While the NSA can’t grant Snowden amnesty—that’s up to the U.S. Department of Justice—the interview signifies a change in tone for at least one important member of the NSA, though Ledgett acknowledged the view isn’t unanimous.

Gen. Keith Alexander, the agency's current director, told CBS he’s against amnesty because it could incentivize future violations. It’s worth noting, however, that Alexander and his civilian deputy John C. Inglis are retiring soon, and Ledgett may be in line to replace him.

While the aggregate effect of the leaks on national security has yet to be determined, damage has certainly been done to the reputation of the NSA, which has been under fire both in the U.S. and abroad since the disclosure of its spying tactics.
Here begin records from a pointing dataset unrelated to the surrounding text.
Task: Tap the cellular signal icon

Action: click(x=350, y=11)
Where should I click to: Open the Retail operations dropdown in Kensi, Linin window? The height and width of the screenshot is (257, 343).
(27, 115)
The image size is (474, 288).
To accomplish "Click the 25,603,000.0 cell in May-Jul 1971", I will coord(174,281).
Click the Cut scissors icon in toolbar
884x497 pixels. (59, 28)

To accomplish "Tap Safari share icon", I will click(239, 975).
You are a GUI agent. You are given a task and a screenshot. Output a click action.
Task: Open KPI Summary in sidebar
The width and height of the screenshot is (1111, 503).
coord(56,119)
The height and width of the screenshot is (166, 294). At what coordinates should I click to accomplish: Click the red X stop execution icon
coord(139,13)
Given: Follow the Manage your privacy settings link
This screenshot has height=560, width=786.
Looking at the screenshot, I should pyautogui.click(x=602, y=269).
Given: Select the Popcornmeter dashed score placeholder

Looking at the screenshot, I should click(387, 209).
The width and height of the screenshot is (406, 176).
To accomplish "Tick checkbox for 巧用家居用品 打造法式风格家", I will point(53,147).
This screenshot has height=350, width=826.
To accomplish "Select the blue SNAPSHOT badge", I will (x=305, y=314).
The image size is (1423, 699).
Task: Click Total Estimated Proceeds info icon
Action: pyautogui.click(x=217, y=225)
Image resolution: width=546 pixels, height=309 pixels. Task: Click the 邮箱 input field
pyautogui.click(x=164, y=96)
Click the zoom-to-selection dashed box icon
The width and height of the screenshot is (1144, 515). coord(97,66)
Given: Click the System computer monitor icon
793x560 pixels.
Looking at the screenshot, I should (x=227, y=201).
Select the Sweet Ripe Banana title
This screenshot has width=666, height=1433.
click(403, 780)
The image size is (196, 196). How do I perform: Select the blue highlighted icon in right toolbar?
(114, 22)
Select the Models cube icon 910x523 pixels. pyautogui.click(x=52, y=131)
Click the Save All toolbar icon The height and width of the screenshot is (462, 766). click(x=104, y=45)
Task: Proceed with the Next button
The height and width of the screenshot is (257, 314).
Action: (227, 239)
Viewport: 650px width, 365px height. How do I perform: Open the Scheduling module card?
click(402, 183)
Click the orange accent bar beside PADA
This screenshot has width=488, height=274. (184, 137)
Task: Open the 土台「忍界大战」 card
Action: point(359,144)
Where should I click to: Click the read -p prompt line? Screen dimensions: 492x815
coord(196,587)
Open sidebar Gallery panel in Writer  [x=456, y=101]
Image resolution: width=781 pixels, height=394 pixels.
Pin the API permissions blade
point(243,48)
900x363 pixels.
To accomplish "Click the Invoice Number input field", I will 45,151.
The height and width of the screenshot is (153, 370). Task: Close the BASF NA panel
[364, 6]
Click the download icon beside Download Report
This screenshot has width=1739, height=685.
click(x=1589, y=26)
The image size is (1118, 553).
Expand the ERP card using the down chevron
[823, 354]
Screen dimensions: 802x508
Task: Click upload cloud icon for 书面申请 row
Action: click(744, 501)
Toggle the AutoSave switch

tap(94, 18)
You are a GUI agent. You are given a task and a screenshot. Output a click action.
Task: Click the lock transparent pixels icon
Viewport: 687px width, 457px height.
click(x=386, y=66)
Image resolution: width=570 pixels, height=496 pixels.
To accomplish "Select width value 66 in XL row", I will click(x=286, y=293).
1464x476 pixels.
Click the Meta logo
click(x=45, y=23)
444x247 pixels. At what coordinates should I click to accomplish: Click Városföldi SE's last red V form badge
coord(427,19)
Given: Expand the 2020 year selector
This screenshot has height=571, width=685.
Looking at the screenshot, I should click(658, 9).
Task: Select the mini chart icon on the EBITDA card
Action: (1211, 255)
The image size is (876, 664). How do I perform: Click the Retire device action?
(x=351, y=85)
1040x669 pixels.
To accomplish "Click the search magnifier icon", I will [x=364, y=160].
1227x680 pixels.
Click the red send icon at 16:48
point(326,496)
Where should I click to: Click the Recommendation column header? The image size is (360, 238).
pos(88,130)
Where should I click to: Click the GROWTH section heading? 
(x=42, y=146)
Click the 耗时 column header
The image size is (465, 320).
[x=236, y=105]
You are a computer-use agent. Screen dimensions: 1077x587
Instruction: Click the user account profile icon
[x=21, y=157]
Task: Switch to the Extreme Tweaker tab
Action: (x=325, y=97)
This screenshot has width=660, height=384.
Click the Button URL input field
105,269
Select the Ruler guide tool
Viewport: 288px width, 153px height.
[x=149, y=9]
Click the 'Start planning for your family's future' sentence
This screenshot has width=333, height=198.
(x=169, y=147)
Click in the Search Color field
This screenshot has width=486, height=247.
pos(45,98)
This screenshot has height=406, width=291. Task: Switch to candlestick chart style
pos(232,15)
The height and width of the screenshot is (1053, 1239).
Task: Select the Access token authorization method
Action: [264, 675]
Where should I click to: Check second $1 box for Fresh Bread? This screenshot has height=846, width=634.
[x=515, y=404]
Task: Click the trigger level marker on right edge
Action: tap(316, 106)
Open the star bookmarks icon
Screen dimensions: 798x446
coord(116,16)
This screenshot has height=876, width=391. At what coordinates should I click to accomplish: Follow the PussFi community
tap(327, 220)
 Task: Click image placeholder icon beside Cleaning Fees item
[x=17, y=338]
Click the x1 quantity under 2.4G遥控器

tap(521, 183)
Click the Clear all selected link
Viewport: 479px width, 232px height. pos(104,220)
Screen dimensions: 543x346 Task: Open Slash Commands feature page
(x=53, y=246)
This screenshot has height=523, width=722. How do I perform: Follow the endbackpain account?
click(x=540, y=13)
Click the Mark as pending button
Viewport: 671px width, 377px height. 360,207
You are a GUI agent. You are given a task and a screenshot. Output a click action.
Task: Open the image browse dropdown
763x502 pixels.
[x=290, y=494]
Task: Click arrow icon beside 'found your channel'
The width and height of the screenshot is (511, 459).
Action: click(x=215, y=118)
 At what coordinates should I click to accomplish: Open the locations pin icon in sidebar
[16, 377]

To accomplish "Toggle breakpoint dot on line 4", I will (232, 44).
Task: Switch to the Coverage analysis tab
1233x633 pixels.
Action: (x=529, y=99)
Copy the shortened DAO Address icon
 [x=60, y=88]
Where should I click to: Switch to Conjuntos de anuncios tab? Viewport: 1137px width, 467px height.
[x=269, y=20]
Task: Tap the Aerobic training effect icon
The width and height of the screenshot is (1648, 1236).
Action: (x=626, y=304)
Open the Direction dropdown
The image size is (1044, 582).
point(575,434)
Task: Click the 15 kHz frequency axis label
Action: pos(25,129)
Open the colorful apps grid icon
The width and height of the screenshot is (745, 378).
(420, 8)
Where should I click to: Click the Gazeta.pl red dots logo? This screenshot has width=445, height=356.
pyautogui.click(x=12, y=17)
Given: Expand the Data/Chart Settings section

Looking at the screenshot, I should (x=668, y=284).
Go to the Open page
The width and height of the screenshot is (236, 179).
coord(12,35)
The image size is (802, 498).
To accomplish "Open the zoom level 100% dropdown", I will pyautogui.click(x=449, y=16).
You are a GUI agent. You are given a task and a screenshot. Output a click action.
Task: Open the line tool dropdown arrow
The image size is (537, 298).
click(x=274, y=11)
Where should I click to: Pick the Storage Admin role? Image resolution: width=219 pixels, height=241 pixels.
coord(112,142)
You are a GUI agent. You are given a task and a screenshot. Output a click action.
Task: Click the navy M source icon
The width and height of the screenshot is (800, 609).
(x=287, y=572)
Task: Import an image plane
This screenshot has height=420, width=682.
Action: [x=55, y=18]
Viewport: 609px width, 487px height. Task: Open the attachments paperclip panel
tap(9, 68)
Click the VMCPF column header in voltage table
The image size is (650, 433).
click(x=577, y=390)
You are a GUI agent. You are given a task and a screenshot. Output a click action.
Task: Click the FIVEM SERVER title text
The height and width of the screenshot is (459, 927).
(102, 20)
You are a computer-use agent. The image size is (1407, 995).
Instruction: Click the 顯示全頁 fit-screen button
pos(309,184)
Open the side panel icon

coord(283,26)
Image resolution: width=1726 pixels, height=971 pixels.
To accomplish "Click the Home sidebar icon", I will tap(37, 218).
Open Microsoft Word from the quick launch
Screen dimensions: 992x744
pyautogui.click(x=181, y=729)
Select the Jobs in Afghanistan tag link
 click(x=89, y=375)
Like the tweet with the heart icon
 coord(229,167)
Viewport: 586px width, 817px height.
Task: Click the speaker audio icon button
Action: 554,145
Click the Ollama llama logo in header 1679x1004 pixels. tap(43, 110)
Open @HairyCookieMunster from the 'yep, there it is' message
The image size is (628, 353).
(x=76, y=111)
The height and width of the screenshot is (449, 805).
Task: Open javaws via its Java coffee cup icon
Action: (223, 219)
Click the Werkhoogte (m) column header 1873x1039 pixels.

According to The Guardian, whose journalists were primary recipients of the leaks, only 1 percent of documents provided by Snowden have been published.  

The Department of Justice filed charges against Snowden in June, including espionage and theft of government property. U.S. State Department spokeswoman Marie Harf told the Guardian on Sunday that Ledgett was expressing a personal view on amnesty for Snowden and the U.S. had not changed its position.

“Mr. Snowden is facing very serious charges and should return to the United States to face them,” she said.

While it’s clear the NSA desperately wants to secure the portions of the Snowden documents that have not been publicly disclosed, guaranteeing their safe return might be challenging even if the NSA and Snowden were to strike an amnesty deal.  

Snowden told the New York Times he was no longer in possession of the documents, which he gave to several journalists for safe keeping before he fled to Russia, where he’s been granted one year of asylum.

It’s also not clear if Snowden would be willing to make such a deal. He’s maintain that he released the information in good faith as a whistleblower because the world had a right to know.

“Citizens have to fight suppression of information on matters of vital public importance.” he wrote in a manifesto published in early November by a German newspaper. “To tell the truth is not a crime.”